El proceso participativo del botellódromo da a conocer sus conclusiones a la ciudadanía

  • Una de las conclusiones del proceso es que el único lugar viable para ubicarlo es la Punta de San Felipe

Noviembre ha sido el mes para debatir, reflexionar y aportar al proceso participativo sobre el botellódromo y las alternativas de ocio juvenil de Cádiz. Tras el trabajo de las distintas sesiones y plenarios, al fin se han dado a conocer las conclusiones.

Espacios autogestionados

Se ha visto la necesidad de crear nuevos espacios de ocio donde no se consuma alcohol, en los que se realicen actividades atractivas propuestas y lideradas por jóvenes.

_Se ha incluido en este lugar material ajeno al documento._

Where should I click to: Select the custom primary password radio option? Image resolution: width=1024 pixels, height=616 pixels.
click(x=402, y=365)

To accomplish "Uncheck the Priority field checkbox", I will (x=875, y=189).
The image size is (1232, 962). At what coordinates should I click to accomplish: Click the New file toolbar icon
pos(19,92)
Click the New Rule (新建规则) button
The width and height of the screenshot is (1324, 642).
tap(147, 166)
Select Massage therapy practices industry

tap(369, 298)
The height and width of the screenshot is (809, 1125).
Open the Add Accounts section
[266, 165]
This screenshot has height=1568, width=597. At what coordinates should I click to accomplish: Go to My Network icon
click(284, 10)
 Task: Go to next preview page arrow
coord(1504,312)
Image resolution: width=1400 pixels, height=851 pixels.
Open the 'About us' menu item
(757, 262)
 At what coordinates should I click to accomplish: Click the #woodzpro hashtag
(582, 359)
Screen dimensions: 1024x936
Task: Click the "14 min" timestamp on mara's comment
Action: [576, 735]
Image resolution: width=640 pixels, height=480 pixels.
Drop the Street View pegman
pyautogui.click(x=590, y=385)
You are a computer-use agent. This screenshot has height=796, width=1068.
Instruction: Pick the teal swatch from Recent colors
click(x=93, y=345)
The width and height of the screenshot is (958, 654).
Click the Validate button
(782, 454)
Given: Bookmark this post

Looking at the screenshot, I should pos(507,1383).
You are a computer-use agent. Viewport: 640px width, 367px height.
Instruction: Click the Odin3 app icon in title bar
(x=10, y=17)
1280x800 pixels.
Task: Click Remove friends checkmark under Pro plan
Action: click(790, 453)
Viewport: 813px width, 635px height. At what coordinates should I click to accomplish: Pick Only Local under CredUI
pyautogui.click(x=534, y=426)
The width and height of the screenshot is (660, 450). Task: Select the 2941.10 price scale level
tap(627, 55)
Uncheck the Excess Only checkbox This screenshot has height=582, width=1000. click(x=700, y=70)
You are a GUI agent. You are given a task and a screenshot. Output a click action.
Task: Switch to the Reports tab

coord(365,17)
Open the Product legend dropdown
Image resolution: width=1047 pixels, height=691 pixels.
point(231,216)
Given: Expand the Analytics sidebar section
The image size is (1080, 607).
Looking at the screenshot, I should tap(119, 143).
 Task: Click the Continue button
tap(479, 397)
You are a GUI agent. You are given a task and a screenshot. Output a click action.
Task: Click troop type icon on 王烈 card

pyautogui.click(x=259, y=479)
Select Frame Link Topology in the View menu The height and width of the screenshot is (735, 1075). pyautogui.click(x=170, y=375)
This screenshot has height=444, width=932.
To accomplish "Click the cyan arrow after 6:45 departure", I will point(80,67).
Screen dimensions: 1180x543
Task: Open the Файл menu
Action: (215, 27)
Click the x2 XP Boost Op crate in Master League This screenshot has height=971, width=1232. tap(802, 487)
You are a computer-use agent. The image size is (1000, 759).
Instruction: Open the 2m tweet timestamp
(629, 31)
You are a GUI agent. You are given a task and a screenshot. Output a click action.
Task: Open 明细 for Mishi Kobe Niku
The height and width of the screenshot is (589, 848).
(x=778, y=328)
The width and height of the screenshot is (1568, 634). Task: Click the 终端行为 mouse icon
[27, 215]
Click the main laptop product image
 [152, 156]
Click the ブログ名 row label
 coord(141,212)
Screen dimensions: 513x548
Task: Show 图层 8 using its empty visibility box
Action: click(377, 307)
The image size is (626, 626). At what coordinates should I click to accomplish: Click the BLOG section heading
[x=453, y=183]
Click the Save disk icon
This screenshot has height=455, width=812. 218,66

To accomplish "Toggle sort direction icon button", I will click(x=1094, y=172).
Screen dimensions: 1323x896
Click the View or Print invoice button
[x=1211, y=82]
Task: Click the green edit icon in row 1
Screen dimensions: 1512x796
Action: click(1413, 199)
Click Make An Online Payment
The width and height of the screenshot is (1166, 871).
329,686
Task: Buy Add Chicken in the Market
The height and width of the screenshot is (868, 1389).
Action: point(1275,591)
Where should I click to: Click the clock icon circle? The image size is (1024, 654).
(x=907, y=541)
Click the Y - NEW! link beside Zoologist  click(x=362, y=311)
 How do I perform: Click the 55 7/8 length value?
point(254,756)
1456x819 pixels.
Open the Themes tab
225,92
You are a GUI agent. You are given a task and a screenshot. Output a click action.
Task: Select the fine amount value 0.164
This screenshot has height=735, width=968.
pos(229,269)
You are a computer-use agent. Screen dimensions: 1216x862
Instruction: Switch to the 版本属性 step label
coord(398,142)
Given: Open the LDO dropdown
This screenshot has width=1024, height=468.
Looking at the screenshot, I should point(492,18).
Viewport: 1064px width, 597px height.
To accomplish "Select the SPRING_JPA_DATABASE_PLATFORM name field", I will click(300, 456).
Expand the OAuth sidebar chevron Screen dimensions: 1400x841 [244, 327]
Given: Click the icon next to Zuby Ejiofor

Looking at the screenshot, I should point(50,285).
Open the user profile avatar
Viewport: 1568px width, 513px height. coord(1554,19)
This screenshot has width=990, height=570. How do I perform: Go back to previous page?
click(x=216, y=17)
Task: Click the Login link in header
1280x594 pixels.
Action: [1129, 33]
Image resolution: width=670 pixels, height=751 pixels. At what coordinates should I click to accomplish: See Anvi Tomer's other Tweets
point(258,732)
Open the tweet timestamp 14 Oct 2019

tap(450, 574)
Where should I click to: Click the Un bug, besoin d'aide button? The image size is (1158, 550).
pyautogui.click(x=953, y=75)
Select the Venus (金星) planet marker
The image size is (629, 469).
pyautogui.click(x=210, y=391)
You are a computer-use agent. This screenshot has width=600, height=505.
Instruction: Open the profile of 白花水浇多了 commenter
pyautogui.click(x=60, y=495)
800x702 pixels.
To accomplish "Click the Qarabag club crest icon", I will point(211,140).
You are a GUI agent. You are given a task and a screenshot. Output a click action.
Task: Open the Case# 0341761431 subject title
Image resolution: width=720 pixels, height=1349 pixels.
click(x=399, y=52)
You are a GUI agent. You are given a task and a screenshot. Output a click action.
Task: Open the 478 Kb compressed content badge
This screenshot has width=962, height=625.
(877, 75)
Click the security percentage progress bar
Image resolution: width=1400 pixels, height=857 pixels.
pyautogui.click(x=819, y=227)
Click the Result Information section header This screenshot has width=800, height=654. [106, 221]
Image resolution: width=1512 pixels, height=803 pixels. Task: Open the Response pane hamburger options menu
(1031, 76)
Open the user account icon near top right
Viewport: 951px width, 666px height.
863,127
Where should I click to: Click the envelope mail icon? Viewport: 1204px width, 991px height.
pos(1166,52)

Así, algunos de esos espacios podrían y deberían estar autogestionados por los propios jóvenes. Y en esta línea de actuación se han propuesto los siguientes emplazamientos: El Patio de la Casa del Niño Jesús, por su ubicación, junto a las Puertas de Tierra, y por sus dimensiones, considerándose un lugar idóneo para realizar actividades por y para los jóvenes. Este espacio estaría destinado a los menores de 18 años y obviamente no se podría consumir alcohol.

Espacios de encuentro

También se ha apuntado la necesidad de crear espacios de encuentro en zonas periféricas alejadas del centro, y se ha propuesto la antigua Fábrica de Tabaco. E igualmente se ha planteado la necesidad de buscar zonas al aire libre para crear nuevas pistas de skate y patinaje, proponiéndose el Paseo de Santa Bárbara.

Espacios temáticos

Asimismo, se ha abordado la creación de espacios temáticos, cerrados y al aire libre, donde se puedan agrupar jóvenes con las mismas aficiones: teatro, música, baile, pintura, video juegos, juegos de mesa, cultura urbana o deportes. Estos espacios podrían ser de nueva creación, pero también se podrían realizar en los ya existentes, como la Casa de la Juventud, bibliotecas municipales, el centro de Artes Escénicas Arbolí, el centro de música La Báscula, centros culturales, pabellones deportivos, centros de enseñanza (patios), pistas deportivas, el Campo Hondo, el Paseo de Santa Bárbara, y el auditorio Celestino Mutis.

Ampliar horarios

En este sentido, se ha concluido que para utilizar estos recursos es necesario racionalizar y ampliar horarios; sobre todo en festivos y fines de semana. Y que los espacios que se utilicen como lugar de encuentro deben funcionar al mismo tiempo, con los mismos horarios y en los mismos días, para garantizar que la oferta de ocio alternativo al botellódromo sea efectiva. Además, se ha apostado por proponer a los hosteleros su colaboración e implicación en estos proyectos.

Botellódromo

Y con respecto al botellódromo, desde el inicio del proceso participativo, los participantes han argumentado la necesidad de que exista un espacio en la ciudad donde se pueda consumir alcohol al aire libre. Tras proponer distintos espacios, se acuerda que el único lugar viable en la ciudad para ubicar el botellódromo sigue siendo el que se encuentra habilitado actualmente para tal fin en la Punta de San Felipe. Y se incide en la idea de que es necesario y urgente mejorar el espacio. Entre las mejoras propuestas más destacadas se apuntaron las siguientes: mayor seguridad, mayor iluminación, mejorar la limpieza, colocar techos o lonas que hagan el lugar más acogedor y lo resguarden de la lluvia y la humedad, aumentar el número de servicios químicos, mejorar la accesibilidad, colocación de bancos y la reparación de las mamparas o instalación de algún otro medio de protección en la parte que da a la Bahía, para evitar accidentes y caídas. Eso sí, es necesario que las personas usuarias se sientan partícipes de estas mejoras, las hagan suyas y fomenten su cuidado.